For example, United Pipe found that it was sending deliveries to some customers several times a day, and some customers were making repeated trips to branch locations themselves, forcing employees to abandon projects so they could fill orders. With the modeling tool, United Pipe pulled information from its ERP systems (comprised of Germany's SAP AG and Mincron Software Systems, a Houston-based provider of warehouse software), as well as from its sales system. With a glance, users of the system could see information such as driver schedules that tracked the number of visits by a driver or a sales rep. The consolidated information provided United Pipe the gross margins to serve each customer.

"Once we had the gross margin, we could subtract the cost to serve based on specific behaviors," Green said. "We could ID those who were squeezing us on margin and understand if they were running us into the ground."

The results came as quite a surprise. On the day Green finally had all the data in hand, he called Ramsey into his office. Before showing the results, he asked Ramsey who he thought United Pipe's best customer was. Ramsey named the customer who brought in the most revenue. It just so happened, at that moment the account manager for that same customer was walking past and agreed. It was a logical conclusion -- their biggest customer was their best. It turned out to be exactly the opposite.

"The list was sorted from most profitable to least," Green said. "We scrolled down to our least, and the bottom customer was the customer he had named as our best. What it really showed in that moment of truth was that when you take into account the activity costs, they can easily run you into the ground."

The attention showered on this particular customer, who Green would not name, ranged from repeated site visits by sales reps to discounts to taking time to fill last-minute orders. It resulted in the customer actually costing United Pipe money. The company immediately initiated a set of best practices for customer service. Some practices were as basic as insisting on one delivery a week for certain customers or being firmer on price.

But there were also "win-win" measures. United Pipe sat down with some of its customers and showed them that bigger orders at the start of the week would not only save United Pipe from having to fill last minute requests, but it would save man hours for customers who continually had to send employees from job sites to collect supplies.

Additionally for its larger customers, United Pipe has implemented a system that keeps inventory at the customer warehouse. Once a week, United Pipe replenishes low inventory, thereby providing the customer with ready access to supplies without having to wait for deliveries. The reward for United Pipe? A significant measure of customer loyalty.

And now the sales and branch managers are paying closer attention to margins, not just revenue.
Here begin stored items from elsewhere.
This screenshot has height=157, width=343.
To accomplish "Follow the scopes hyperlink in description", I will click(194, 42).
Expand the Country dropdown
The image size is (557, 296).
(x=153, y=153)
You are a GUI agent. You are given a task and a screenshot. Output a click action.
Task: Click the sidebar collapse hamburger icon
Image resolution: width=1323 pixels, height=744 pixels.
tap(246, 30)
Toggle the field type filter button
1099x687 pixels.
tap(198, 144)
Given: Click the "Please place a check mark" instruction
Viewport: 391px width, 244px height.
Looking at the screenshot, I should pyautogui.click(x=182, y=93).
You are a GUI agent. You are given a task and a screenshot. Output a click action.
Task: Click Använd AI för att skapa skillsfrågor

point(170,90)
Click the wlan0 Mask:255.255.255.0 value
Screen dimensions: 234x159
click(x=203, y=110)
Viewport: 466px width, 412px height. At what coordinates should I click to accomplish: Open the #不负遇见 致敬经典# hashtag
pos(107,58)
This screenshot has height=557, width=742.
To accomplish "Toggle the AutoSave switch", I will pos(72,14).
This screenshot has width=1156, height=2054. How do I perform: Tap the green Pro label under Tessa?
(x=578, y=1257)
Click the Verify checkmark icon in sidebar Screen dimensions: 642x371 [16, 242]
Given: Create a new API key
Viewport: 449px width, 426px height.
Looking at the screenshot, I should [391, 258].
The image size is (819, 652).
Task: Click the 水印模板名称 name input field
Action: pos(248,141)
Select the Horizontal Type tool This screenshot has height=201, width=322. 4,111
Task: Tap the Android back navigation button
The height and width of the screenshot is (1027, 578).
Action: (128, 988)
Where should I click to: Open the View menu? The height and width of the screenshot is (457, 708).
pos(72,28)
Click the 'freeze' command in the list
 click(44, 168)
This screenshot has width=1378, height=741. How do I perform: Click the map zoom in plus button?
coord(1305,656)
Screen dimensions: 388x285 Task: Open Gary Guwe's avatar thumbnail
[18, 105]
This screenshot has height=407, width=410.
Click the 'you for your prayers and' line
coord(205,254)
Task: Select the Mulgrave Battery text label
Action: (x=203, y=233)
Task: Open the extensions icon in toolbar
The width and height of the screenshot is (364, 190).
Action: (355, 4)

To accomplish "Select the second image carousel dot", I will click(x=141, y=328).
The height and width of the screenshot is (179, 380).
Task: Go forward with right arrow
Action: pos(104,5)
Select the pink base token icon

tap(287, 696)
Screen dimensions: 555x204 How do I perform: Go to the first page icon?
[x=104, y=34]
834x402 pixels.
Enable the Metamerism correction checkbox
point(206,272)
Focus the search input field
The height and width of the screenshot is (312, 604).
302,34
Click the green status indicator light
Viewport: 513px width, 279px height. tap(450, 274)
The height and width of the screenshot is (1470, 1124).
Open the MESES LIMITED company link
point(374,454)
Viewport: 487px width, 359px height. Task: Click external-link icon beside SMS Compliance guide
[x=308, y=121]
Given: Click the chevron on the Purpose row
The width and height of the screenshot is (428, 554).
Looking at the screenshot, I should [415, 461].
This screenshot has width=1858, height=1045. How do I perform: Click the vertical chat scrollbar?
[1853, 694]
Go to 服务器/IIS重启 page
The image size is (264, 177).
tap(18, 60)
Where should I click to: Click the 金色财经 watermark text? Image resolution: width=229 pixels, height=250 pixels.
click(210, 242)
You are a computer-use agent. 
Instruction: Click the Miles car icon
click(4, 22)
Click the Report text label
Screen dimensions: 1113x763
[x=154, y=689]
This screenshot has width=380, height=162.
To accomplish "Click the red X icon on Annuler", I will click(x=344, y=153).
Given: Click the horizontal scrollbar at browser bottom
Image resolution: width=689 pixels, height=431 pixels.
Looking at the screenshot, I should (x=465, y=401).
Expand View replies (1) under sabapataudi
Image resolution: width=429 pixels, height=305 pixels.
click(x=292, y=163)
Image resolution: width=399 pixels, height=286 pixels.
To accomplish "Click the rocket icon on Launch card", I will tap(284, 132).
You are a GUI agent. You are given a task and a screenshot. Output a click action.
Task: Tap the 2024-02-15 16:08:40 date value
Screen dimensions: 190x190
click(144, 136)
"As you can imagine, in sales they're incented by revenue," Green said. "We try to bring them around to 'you should be incented on gross profit.' A little bit of information in this case went a long way. When they talk about deliveries now, they talk about a smarter relationship that doesn't nickel and dime us to death. "

United Pipe is also revamping its compensation system. Sales reps are still compensated on revenue, but there is a significant bonus program based on corporate profitability, Green said.

United Pipe has not conducted a hard ROI measurement of the project but Green noted that income before taxes jumped from 1.3% in 2002 to 4.8% in 2005. The project required a considerable investment up front, particularly since the company had to designate a programmer to extract customer information for the system. United Pipe now uses an extract transform and load (ETL) tool SAS has since developed.